Text to read:
Another advantage of the disclosed system is the ability to incorporate domain-specific knowledge or heuristic rules alongside machine-learned criteria. For example, quality control guidelines derived from engineering handbooks or operator experience may be encoded as static rules and used in conjunction with data-driven models. This hybrid logic approach improves robustness and makes the system more interpretable and acceptable to human stakeholders. It also supports safety-critical deployments where fail-safe logic must be explicitly defined.

Overall, the invention provides a cohesive yet modular framework for real-time process intelligence, combining edge-level responsiveness with cloud-scale learning and oversight. By integrating traditional control systems with AI-enhanced decision-making, the system enhances manufacturing agility, product consistency, and operational efficiency. The combination of secure communication, adaptive analytics, and human-centric interfaces results in a platform capable of continuous improvement. These technical and architectural innovations contribute materially to the advancement of industrial automation.

Other illustrative variations within the scope of the invention will become apparent from the detailed description provided hereinafter. The detailed description and enumerated variations, while disclosing optional variations, are intended for purposes of illustration only and are not intended to limit the scope of the invention.

The specific details of the single embodiment or variety of embodiments described herein are set forth in this application. Any specific details of the embodiments described herein are used for demonstration purposes only, and no unnecessary limitation(s) or inference(s) are to be understood or imputed therefrom.

Before describing in detail exemplary embodiments, it is noted that the embodiments reside primarily in combinations of components related to particular devices and systems. Accordingly, the device components have been represented where appropriate by conventional symbols in the drawings, showing only those specific details that are pertinent to understanding the embodiments of the present disclosure so as not to obscure the disclosure with details that will be readily apparent to those of ordinary skill in the art having the benefit of the description herein.

In general, the embodiments provided herein relate to a system, software, or a method for process management; in any reference to one of these, it should be understood that analogous other forms of implementation should be included. For conciseness, the present description frequently refers to embodiments simply as “software”, which should be interpreted to encompass systems and methods. Where a system is described, a method comprising steps that correspond to the functions performed by elements of the system should be understood as included. The embodiments may provide cloud-native computing AI-powered software that analyzes real-time data to predict quality anomalies in production according to product specifications and machinery conditions. Such cloud-native computing software and methods can create an intelligent automated assistant system to connect the manufacturing process with an Artificial Intelligence (AI) bot. This software may serve to predict any production anomalies based on product specifications and machinery conditions. The software and method may be implemented using various platforms, including instant messaging apps, web interfaces, email, smartphones, wearables, and more, or any combination of these platforms.

The embodiments may serve to leveraging cutting-edge technology applications, including edge computing, machine learning, and cloud-based solutions. It may introduce AI bot assistants to effectively manage information and autonomously adapt to changes in product quality, such as variations in raw materials or environmental conditions. These assistants, powered by advanced algorithms, may be used to predict and recognize changes, presenting a comprehensive approach to enhancing product quality. The software may be designed to dynamically adjust its predictive models and algorithms based on the changing quality conditions, ensuring benefits in the process control such as continuous accuracy and reliability.

Data extract:
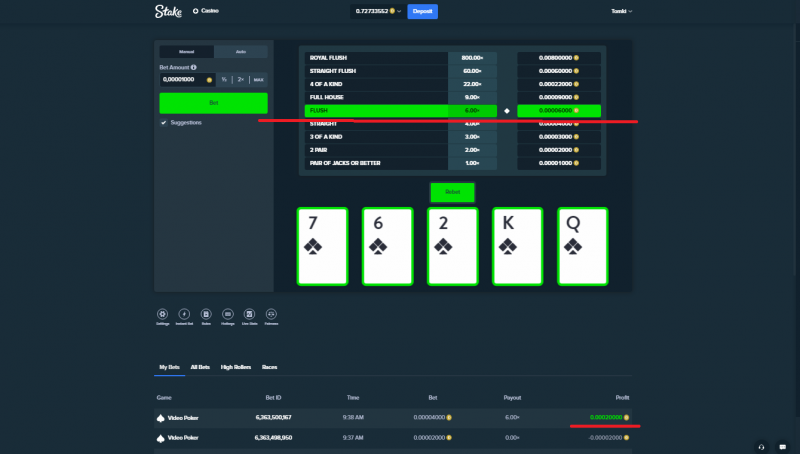The height and width of the screenshot is (454, 800).
Task: Open the Rules document icon
Action: tap(206, 314)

What you have to do: Change the process intelligence text by writing it out again from the words "Overall, the invention" through "of industrial automation.", with "platform" replaced by "solution".

The completed task:
Overall, the invention provides a cohesive yet modular framework for real-time process intelligence, combining edge-level responsiveness with cloud-scale learning and oversight. By integrating traditional control systems with AI-enhanced decision-making, the system enhances manufacturing agility, product consistency, and operational efficiency. The combination of secure communication, adaptive analytics, and human-centric interfaces results in a solution capable of continuous improvement. These technical and architectural innovations contribute materially to the advancement of industrial automation.